Texto del documento:
────────
Claudio Andrade
La música disco siempre encontrará su mejor sinónimo en el falsete tan pop como medieval de los hermanos Gibb. El domingo se fue Robin Gibb y con él parte un gran capítulo de la historia de este género.
Eran los 70 y este tipo de excentricidades estaba permitida. Un puñado de hombres de pelo en pecho entonando himnos generacionales con la impronta de un cantante eunuco del siglo XV. Pero los Bee Gees estaban más allá de los prejuicios. Su constante desliz vocal, seguido por una poderosa maquinaria de ritmos, se expandía por el aire de las discotecas como una tormenta perfecta.
Los hermanos Gibb fueron los príncipes alucinados y glamorosos de una época que tuvo en el desquicio uno de sus fundamentos y una de sus banderas. Entonces, en los reductos de la diversión, todavía nadie hablaba del sida y el sexo no era más que otra forma de diálogo apurado. Las drogas estaban mucho más permitidas que ahora porque, en verdad, aun no habían sido corporizadas. La música era una herramienta de disolución que podía convertirse en un producto y no al revés como ocurre hoy. La música, sí, como un mantra para recitar sudando entre luces de colores y humo de “mentiritas”.
Aquél fue el marco en el cual los Bee Gees se volvieron hijos predilectos de las fantasías de una generación que continuó a su modo el capítulo abierto que dejaron los hippies.
Los Bee Gees lograron la rarísima proeza de mantenerse jóvenes para siempre por siempre jamás. Pero como para todo hay un precio, ellos también tuvieron que pagar el suyo: la perpetuidad sin mancha ni progresión. Como estatuas de oro atravesaron los 80 y se proyectaron aun dos décadas más. Dejó de importar si los Bee Gees estaban a la moda o si sus old great hits picaban alto en los hits radiales clásicos. O incluso si componían un tema interesante en su etapa otoñal.
Lo verdaderamente significativo en su caso era, aún es, que estuvieran ahí, justo donde nosotros (la generación de los ahora cuarentones y la de nuestros primos o hermanos mayores que hoy andan entre los 47 y los 50) los dejamos. Paraditos sobre el mueble del tocadiscos.
Siempre que un Bee Gees necesitara un elogio ahí estaríamos sus amigos de parranda listos para defenderlos y apoyarlos. Porque en los 90, sobre todo en los 90, ese falsete mágico comenzó a quedar raro. “Hubo un tiempo, hijo mío, en que estos chicos dominaron el espacio radial con canciones como “Stayin’ Alive” y “Fiebre de sábado por la noche”, me parece escuchar la voz de un viejo diablo analógico de las pistas hablándole a un adolescente 2.0. Cuántico.
Su participación en “Fiebre de sábado por la noche” fue su pasaje al cielo. Desde entonces nunca han bajado del Olimpo.
En términos musicales sus cuerpos trascendieron la enfermedad y la muerte. Los Bee Gees representaron una época de búsqueda constante por la vía de la distorsión soft. Casi como si ellos y sus voces paroxísticas hubieran permanecido ajenos al rock and roll que se cocinaba a su alrededor. Por supuesto, los Gibb también empinaban el codo y volcaban “la pastilla” en sus gargantas. Pero eso no lo sabíamos entonces. Años después, cuando otros ocupaban el resplandor de las pantallas televisivas, conocimos sus miserias y fuimos testigos tardíos de su delicada humanidad.
────────
Tarea:
Transcribe sin cambios el fragmento del texto sobre los Bee Gees que va desde "Su participación en" hasta "su delicada humanidad.", ambos incluidos.

Datos en bruto:
────────
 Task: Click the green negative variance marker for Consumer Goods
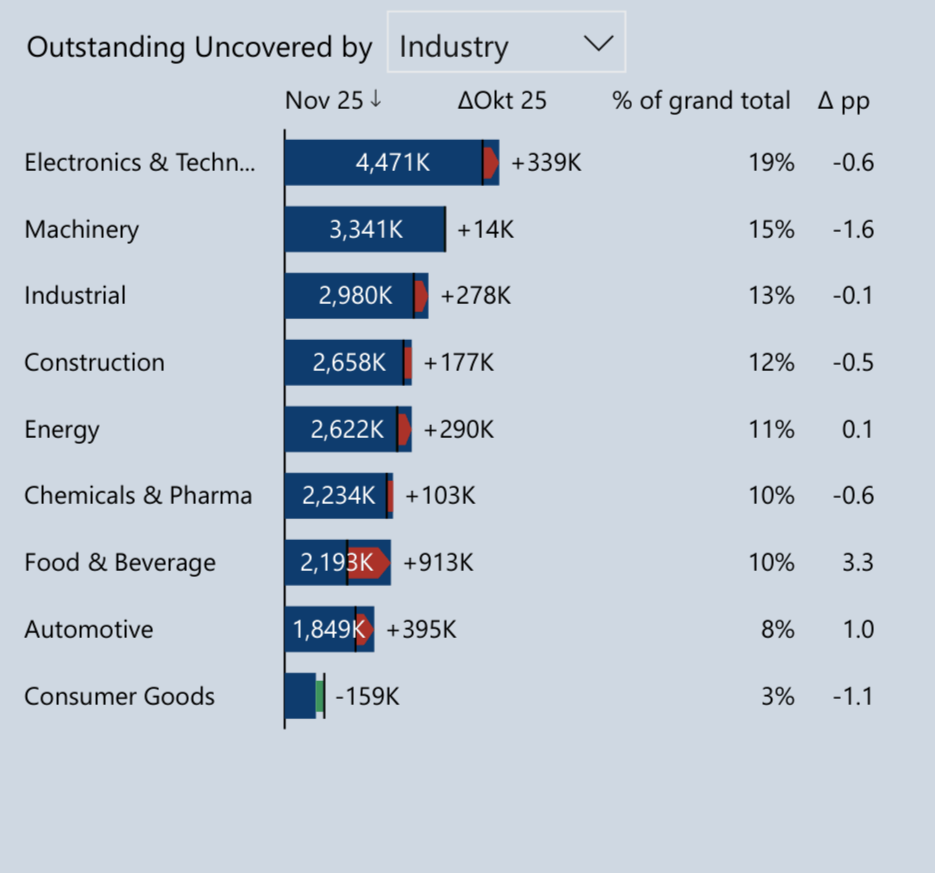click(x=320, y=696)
────────
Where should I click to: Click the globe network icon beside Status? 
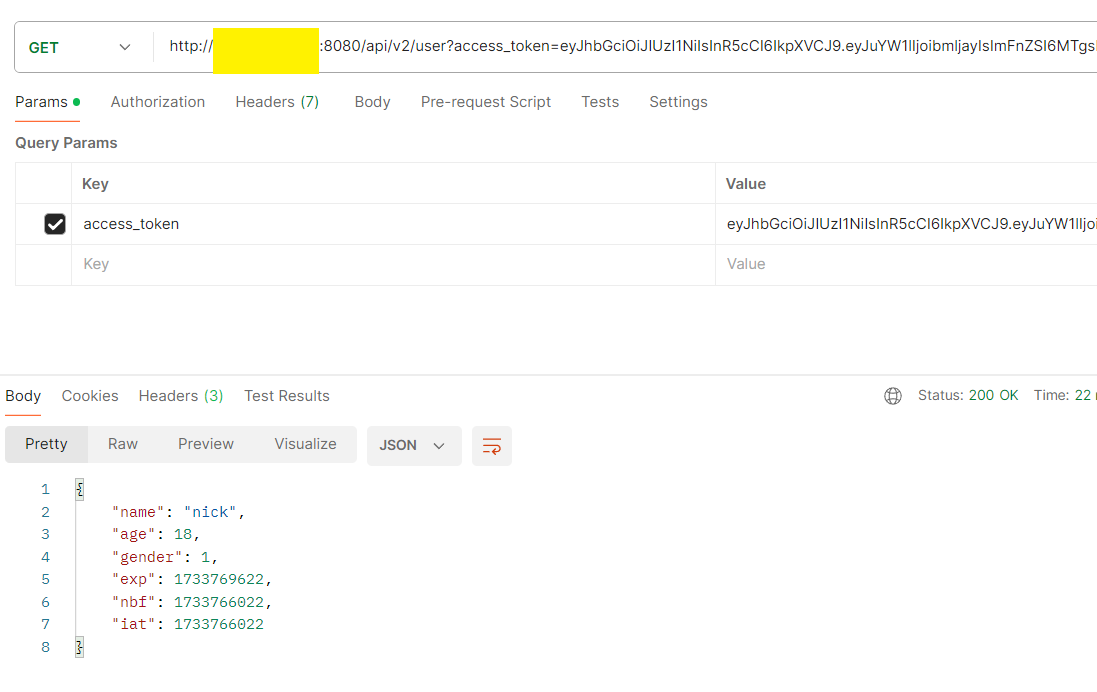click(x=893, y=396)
────────
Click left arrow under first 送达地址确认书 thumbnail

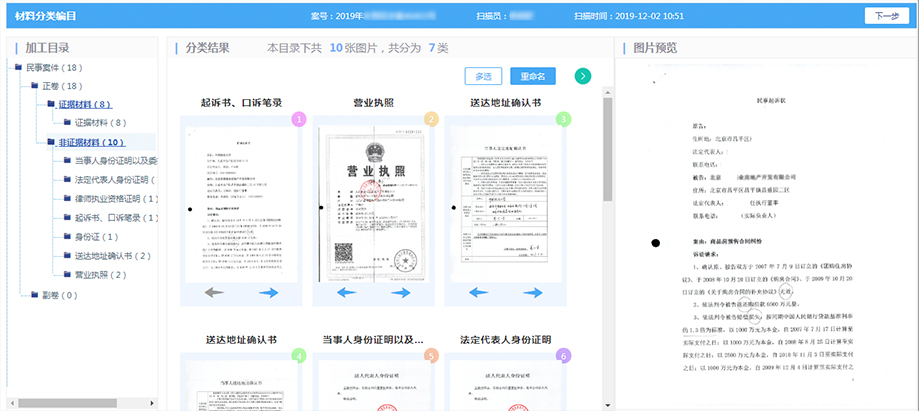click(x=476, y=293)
────────
Respuesta:
Su participación en “Fiebre de sábado por la noche” fue su pasaje al cielo. Desde entonces nunca han bajado del Olimpo.
En términos musicales sus cuerpos trascendieron la enfermedad y la muerte. Los Bee Gees representaron una época de búsqueda constante por la vía de la distorsión soft. Casi como si ellos y sus voces paroxísticas hubieran permanecido ajenos al rock and roll que se cocinaba a su alrededor. Por supuesto, los Gibb también empinaban el codo y volcaban “la pastilla” en sus gargantas. Pero eso no lo sabíamos entonces. Años después, cuando otros ocupaban el resplandor de las pantallas televisivas, conocimos sus miserias y fuimos testigos tardíos de su delicada humanidad.